(EXCERPT PROVIDED)
>> Start

Table 5 Variables studied for Wikipedia usage in teaching grouped with reference to the corresponding latent concept, estimated variable-group membership and their mean per cluster of Wikipedia users
Fig. 5
figure 5

Hierarchical structures of variables per cluster of Wikipedia users. In Fig. 5b, variable 9 represents both itself and variable 10 since \({_{V}\sigma _{55(2)}} = {_{W}\sigma _{55(2)}}\)

The FFFI model suggests a second-order model for every cluster, with cluster-specific variable groups, group variances, within-group covariances, and between-group covariances (Fig. 4). It is evident that distinct clusters or players’ positions require different variable structures. Despite the significant differences among the eight hierarchies in terms of variable group identification and aggregation, it is observable that certain variables are frequently grouped together due to their high correlation and association with the same macro-skills. For example, variables related to speed and running are grouped together, as well as variables associated with technical skills are grouped into one group. The same principle applies to defensive skills.

>> End

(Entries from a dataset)
>> Start

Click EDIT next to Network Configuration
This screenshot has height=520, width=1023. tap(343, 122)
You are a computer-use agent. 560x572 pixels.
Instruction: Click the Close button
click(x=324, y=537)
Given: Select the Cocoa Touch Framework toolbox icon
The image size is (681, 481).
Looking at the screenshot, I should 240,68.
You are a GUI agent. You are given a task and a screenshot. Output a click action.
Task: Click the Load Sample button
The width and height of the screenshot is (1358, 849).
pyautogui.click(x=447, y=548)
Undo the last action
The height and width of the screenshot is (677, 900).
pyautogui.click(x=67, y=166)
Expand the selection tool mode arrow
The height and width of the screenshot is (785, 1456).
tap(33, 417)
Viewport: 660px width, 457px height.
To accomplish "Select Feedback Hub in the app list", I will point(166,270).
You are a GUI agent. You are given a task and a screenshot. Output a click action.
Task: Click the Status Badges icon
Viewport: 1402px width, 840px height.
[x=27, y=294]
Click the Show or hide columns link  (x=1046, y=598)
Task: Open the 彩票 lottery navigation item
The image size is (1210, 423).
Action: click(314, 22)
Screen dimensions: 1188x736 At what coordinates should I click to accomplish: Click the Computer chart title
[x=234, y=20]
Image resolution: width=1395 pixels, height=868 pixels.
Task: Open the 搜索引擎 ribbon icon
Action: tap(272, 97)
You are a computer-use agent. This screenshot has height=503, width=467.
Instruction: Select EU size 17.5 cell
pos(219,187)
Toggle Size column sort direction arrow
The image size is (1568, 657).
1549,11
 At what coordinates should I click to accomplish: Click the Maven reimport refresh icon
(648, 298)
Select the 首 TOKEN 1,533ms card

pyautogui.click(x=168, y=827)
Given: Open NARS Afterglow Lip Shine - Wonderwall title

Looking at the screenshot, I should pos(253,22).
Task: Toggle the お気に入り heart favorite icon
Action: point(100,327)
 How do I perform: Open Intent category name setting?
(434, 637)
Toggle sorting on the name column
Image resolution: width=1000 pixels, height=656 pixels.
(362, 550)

>> End

(WORK INSTRUCTIONS)
1 - Can you present every one of the dataset entries above as a numbered list, skipping any blank lines?
2 - Could you take the excerpt on cluster-specific variable hierarchies further, picking up right after its last sentence?

(RESULTS OF THE TASKS)
1 -
1. Click EDIT next to Network Configuration
2. This screenshot has height=520, width=1023. tap(343, 122)
3. You are a computer-use agent. 560x572 pixels.
4. Instruction: Click the Close button
5. click(x=324, y=537)
6. Given: Select the Cocoa Touch Framework toolbox icon
7. The image size is (681, 481).
8. Looking at the screenshot, I should 240,68.
9. You are a GUI agent. You are given a task and a screenshot. Output a click action.
10. Task: Click the Load Sample button
11. The width and height of the screenshot is (1358, 849).
12. pyautogui.click(x=447, y=548)
13. Undo the last action
14. The height and width of the screenshot is (677, 900).
15. pyautogui.click(x=67, y=166)
16. Expand the selection tool mode arrow
17. The height and width of the screenshot is (785, 1456).
18. tap(33, 417)
19. Viewport: 660px width, 457px height.
20. To accomplish "Select Feedback Hub in the app list", I will point(166,270).
21. You are a GUI agent. You are given a task and a screenshot. Output a click action.
22. Task: Click the Status Badges icon
23. Viewport: 1402px width, 840px height.
24. [x=27, y=294]
25. Click the Show or hide columns link  (x=1046, y=598)
26. Task: Open the 彩票 lottery navigation item
27. The image size is (1210, 423).
28. Action: click(314, 22)
29. Screen dimensions: 1188x736 At what coordinates should I click to accomplish: Click the Computer chart title
30. [x=234, y=20]
31. Image resolution: width=1395 pixels, height=868 pixels.
32. Task: Open the 搜索引擎 ribbon icon
33. Action: tap(272, 97)
34. You are a computer-use agent. This screenshot has height=503, width=467.
35. Instruction: Select EU size 17.5 cell
36. pos(219,187)
37. Toggle Size column sort direction arrow
38. The image size is (1568, 657).
39. 1549,11
40.  At what coordinates should I click to accomplish: Click the Maven reimport refresh icon
41. (648, 298)
42. Select the 首 TOKEN 1,533ms card
43. pyautogui.click(x=168, y=827)
44. Given: Open NARS Afterglow Lip Shine - Wonderwall title
45. Looking at the screenshot, I should pos(253,22).
46. Task: Toggle the お気に入り heart favorite icon
47. Action: point(100,327)
48.  How do I perform: Open Intent category name setting?
49. (434, 637)
50. Toggle sorting on the name column
51. Image resolution: width=1000 pixels, height=656 pixels.
52. (362, 550)

2 -
5.3 The use of Wikipedia for teaching within universities

The further real-world application of PUGMMs delves into the use of Wikipedia for teaching within universities (UCI repository, Aibar et al. 2015). We focus on variables directly related to the use of Wikipedia for higher education teaching activities that refer to six latent concepts (Table 5). The variables are measured on a 5-point Likert scale that reflects the level of disagreement or agreement with a statement or to the frequency of certain actions, depending on the nature of the question, ranging from 1 (strongly disagree or never) to 5 (strongly agree or always). The data set consists of 800 members (full, associate, and assistant professors, lecturers, instructors, adjuncts, all called “professors” hereinafter) of the Universitat Oberta de Catalunya, a Spanish online university that offers bachelor degrees, master’s degrees, and postgraduate courses. Since few missing values occur in the data, we impute them using the K-nearest neighbors method by setting \(K = 5\), using the Euclidean distance as metric, and assuming the missing completely at random mechanism (Rubin 1976).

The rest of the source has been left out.